17 nisan kutlamalarının ardından 23 Nisan geldi. Meclis Başkanı Necmettin Karaduman, 23 Nisan kokteyline çağırmadı. Ben de gitmedim. Çağrılmadığım yere niye gideyim? Okurlara, kendi gözümle orada olup bitenleri anlatmak isterdim, olmadı!
Sovyet Elçisi V. Lavrov'la eşinin, elçilikteki çağrısına gittim. Sovyet televizyonunda çalışan çocuklar, 23 Nisan dolayısıyla Ankara'daydılar. Elçilik, Sovyet çocuklarının oyunlarını göstermek istemişti. TRT Genel Müdürü Tunca Toskay, Sovyet çocuklarını konuk alan ana babalar oradaydılar.

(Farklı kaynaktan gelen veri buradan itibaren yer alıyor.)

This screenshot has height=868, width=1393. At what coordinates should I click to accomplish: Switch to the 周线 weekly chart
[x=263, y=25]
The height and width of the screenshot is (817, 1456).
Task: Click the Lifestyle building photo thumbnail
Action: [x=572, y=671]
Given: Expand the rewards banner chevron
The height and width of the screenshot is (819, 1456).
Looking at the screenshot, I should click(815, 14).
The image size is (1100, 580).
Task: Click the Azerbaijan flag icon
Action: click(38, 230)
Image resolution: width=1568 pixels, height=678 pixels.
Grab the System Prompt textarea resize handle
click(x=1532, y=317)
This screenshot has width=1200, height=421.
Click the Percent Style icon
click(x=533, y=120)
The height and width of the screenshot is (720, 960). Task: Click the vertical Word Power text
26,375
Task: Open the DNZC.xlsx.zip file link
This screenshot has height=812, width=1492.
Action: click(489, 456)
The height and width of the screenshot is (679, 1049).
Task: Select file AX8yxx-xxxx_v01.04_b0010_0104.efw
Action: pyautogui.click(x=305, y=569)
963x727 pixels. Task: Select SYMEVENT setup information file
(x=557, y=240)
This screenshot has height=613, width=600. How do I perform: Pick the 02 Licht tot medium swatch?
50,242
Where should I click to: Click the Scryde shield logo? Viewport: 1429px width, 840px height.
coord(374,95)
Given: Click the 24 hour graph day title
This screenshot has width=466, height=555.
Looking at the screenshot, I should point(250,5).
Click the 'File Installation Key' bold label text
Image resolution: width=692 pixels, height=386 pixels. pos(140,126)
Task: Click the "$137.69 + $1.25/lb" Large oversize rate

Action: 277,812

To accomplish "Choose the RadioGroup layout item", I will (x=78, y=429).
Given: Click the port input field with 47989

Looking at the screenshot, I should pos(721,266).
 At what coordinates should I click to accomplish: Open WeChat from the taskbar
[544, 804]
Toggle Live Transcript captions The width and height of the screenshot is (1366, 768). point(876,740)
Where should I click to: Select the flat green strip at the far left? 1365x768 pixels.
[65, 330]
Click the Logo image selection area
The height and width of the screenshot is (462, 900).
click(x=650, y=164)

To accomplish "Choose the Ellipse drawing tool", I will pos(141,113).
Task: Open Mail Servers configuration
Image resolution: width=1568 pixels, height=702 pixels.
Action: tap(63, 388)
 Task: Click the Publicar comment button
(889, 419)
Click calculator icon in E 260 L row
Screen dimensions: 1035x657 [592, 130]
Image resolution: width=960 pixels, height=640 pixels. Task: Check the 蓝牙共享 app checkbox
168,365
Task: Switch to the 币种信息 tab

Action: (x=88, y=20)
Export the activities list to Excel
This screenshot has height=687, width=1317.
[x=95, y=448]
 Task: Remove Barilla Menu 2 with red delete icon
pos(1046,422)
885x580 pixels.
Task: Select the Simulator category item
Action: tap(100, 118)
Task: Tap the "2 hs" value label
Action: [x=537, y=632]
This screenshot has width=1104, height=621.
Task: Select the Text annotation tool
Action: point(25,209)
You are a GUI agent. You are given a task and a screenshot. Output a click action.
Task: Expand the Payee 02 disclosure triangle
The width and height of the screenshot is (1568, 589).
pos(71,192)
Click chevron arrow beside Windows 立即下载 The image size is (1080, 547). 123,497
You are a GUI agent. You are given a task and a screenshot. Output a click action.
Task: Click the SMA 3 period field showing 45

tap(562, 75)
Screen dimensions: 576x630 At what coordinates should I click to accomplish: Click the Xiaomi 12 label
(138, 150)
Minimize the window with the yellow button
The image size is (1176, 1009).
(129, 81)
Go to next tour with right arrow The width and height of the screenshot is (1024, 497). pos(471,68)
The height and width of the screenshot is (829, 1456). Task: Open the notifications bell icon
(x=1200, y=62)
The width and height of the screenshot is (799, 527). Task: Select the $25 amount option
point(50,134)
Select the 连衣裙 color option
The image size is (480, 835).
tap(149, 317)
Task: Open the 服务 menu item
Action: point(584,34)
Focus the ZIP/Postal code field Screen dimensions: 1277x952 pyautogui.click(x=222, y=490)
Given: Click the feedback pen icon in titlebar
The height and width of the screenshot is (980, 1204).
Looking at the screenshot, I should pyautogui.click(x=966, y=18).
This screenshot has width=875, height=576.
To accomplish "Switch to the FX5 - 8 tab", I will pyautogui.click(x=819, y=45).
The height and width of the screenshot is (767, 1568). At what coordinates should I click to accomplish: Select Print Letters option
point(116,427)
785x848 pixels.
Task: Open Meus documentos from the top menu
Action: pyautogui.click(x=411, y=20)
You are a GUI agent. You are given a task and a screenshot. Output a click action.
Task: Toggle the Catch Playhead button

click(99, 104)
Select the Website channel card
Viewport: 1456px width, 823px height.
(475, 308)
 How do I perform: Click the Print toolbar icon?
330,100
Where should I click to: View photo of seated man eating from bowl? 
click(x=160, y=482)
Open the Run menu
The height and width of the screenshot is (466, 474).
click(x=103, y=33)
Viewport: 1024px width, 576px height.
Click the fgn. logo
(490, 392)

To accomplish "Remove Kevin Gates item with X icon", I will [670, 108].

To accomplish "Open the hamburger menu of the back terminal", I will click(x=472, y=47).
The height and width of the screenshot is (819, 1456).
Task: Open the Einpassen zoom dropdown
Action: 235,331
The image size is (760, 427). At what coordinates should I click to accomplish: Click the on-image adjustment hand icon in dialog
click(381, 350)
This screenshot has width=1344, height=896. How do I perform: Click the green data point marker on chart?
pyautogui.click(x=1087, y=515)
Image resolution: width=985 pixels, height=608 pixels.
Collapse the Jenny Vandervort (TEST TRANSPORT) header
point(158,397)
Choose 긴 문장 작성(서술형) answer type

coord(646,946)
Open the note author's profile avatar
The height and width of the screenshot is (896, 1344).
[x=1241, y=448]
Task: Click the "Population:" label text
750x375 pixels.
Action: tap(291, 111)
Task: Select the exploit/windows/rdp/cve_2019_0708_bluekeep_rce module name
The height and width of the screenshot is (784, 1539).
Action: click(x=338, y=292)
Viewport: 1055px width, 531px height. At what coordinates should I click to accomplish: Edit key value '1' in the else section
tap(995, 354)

Büyükelçi Lavrov konuklara "hoş geldiniz" konuşması yaptı. Bu yıl 23 Nisan Ulusal Egemenlik ve Çocuk Bayramı'nın "Barış Yılı"na da rastladığını söyledi. "116 yıl önce, Sovyet devletinin kurucusu olan Lenin doğmuştu" dedi. "Türkiye halkının büyük önderi, Türkiye Cumhuriyeti’nin kurucusu Mustafa Kemal Atatürk ile Sovyet Sosyalist Cumhuriyeti'nin kurucusu Lenin’in atakları dostluğun temellerini anımsarız" diye ekledi...
Açış konuşmasından sonra, Sovyet çocukları halk danslarına, gösterilerine başladılar. İlkin "Lenin şarkısı"nı söylediler. İzlencenin sonunda Sovyet çocukları Türkçe şarkı söylediler, oraya gelen Türk çocuklarıyla birlikte dans ettiler.
Hasan Cemal'in günlüğünü okudum. 12 Eylül döneminde Türk basını görevini yaptı mı diye düşündüm. Bir eski gazeteci arkadaşım:
Türk basını görevini yapmıştır! dedi. Bu görevi yapışını tüylerim ürpererek gözledim. Basın, tüyler ürpertecek derecede görev yapmıştır. Bu görevi 27 Mayıs öncesinde, 12 Mart'ta da yapmıştır.
Herkes üstüne düşeni yapmıştır. Hasan Cemal'in kitabı için, Örsan Öymen'in, "özür dilekçesi" yargısına katılma olanağı yok. Hasan Cemal’in yapıtı, biraz da bizim öykümüz. Her tümcesini yaşamışım gibi geliyor. "Satır araları" öyle dönemlerin ürünü.
Aydın Emeç öldü. Ne saygılı, ne sessiz bir kişiydi. Bu yaşta göçüp gitmesinin bir nedeni olmalı diye düşünürüm. Bilmediğimiz, açıklamadığı stresleri mi vardı? İstanbul'a gidişlerimde, olayların perde arkalarını sorardı.
Fikret Ünlü anlattı fıkrayı, çatıyı çatarken. İki deli konuşuyorlarmış. Biri:
Dün gece, demiş, düşümde ayağıma diken battı, ayağım çok acıdı...
Öbürü karşılık vermiş:
Sen de ne diye yalınayak yatağa girdin?